Я сделал второй шаг.
Холодный, обволакивающий страх накатывал изнутри, но я не позволил ему овладеть мной. Вновь вляпался в то, от чего следовало бы держаться подальше, но пути назад уже не было. Пальцы медленно сомкнулись на рукояти тесака, кожа натянулась, мышцы напряглись.
Я двинулся вдоль стола, шаг за шагом направляясь к тому месту, откуда доносился звук.
Пир.
Я уже знал, что там, впереди. Мне не нужны были догадки или объяснения.
Смех. Звон тарелок. Пьяные крики, наполненные безумной, звериной радостью.
Скребы.
Не просто людоеды. Не просто падальщики. Это те, кто зашел слишком далеко. Те, кто переступил черту, потеряв не просто облик человека, но и его суть, прогнившие насквозь твари, которым уже не было пути назад.
Если встретишь такого, умирающего в луже собственной блевотины, даже не подумаешь тратить на него силы.

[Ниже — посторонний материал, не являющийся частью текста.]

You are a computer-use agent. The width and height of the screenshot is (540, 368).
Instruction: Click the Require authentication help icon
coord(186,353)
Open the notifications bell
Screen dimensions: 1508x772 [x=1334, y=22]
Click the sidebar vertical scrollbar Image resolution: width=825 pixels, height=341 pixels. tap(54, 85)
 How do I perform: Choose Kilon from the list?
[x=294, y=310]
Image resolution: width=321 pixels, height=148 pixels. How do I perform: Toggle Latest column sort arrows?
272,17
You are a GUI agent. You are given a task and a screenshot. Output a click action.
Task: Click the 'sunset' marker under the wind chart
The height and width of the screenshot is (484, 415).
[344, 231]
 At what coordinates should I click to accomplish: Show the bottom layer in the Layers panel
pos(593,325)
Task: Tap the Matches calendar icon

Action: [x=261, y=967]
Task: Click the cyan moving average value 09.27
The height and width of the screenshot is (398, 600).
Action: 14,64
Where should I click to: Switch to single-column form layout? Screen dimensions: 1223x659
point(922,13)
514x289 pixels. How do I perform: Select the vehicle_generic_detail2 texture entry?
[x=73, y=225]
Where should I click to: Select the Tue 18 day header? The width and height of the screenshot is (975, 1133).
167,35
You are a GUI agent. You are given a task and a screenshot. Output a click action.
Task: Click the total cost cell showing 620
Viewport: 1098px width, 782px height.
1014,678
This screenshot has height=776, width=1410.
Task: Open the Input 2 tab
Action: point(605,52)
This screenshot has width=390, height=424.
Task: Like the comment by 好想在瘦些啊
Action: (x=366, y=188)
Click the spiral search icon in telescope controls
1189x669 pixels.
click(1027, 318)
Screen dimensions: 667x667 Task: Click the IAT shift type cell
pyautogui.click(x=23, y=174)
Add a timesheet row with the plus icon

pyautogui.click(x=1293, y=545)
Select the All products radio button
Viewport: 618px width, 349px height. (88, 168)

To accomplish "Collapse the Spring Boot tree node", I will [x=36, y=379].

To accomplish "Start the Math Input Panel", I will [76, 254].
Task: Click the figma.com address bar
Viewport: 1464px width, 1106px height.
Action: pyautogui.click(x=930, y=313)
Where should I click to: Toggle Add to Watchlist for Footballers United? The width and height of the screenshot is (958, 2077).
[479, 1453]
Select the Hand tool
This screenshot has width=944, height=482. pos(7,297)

Но если он еще жив, если способен двигаться, смеяться, если способен кусаться – тогда убьешь.
Обязательно.
Если хватит сил.
Мне их хватало.
Я провел ладонью по рукояти дробовика, закрепленного у бедра, ощущая холод металла, проверяя, насколько уверенно он сидит в кобуре. Выхватил, прокрутил в руке, проверил баланс, ощущая привычный вес. Надежная штука, тяжелая, с хорошей отдачей, но слишком громкая. Два патрона – либо всаживать сразу, либо экономить, решая по ситуации, потому что второго шанса может уже не быть.